Task brief: An exact copy of the data is required. No picture may appear in it.

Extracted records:
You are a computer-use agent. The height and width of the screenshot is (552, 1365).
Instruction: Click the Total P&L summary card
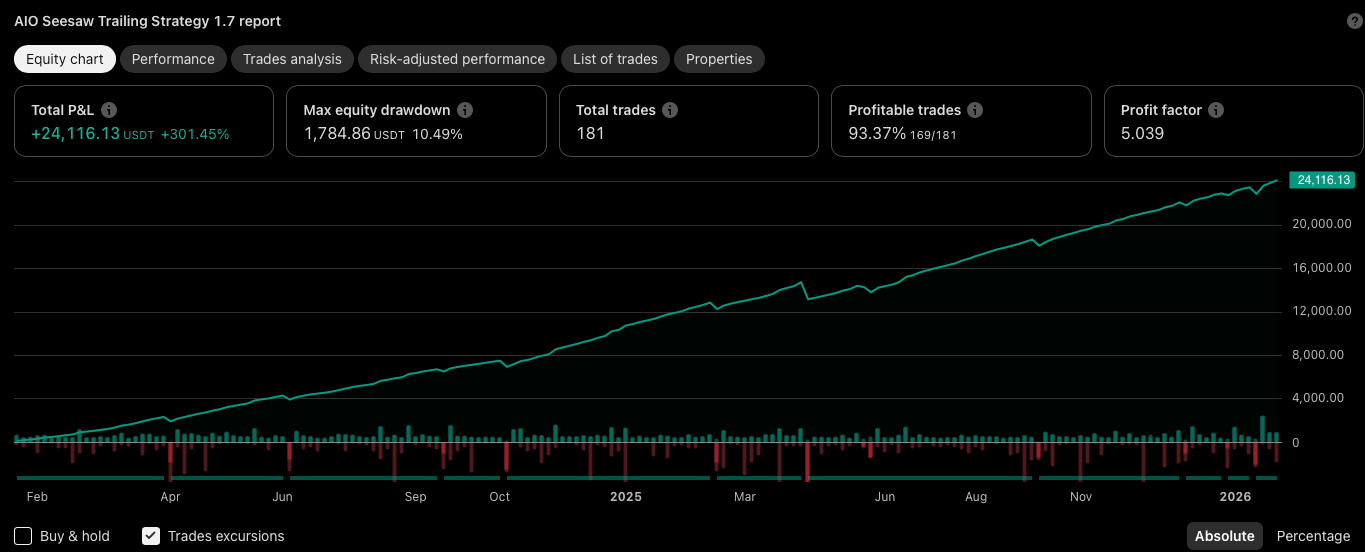pos(143,121)

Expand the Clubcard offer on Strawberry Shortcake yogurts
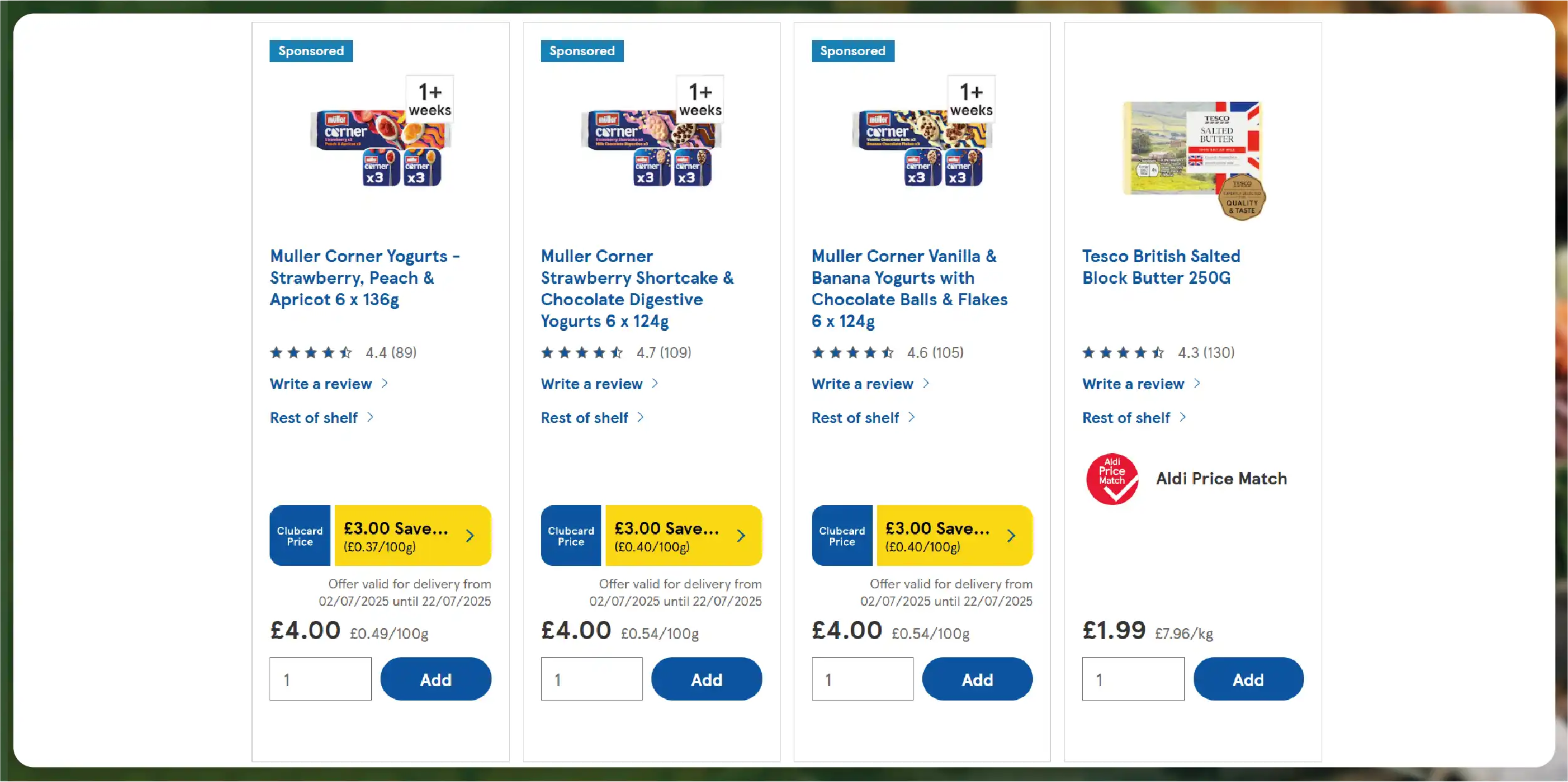click(683, 536)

Response area:
You are a computer-use agent. The height and width of the screenshot is (552, 1365).
Instruction: Click the Total P&L summary card
pos(143,121)

Expand the Clubcard offer on Strawberry Shortcake yogurts
click(683, 536)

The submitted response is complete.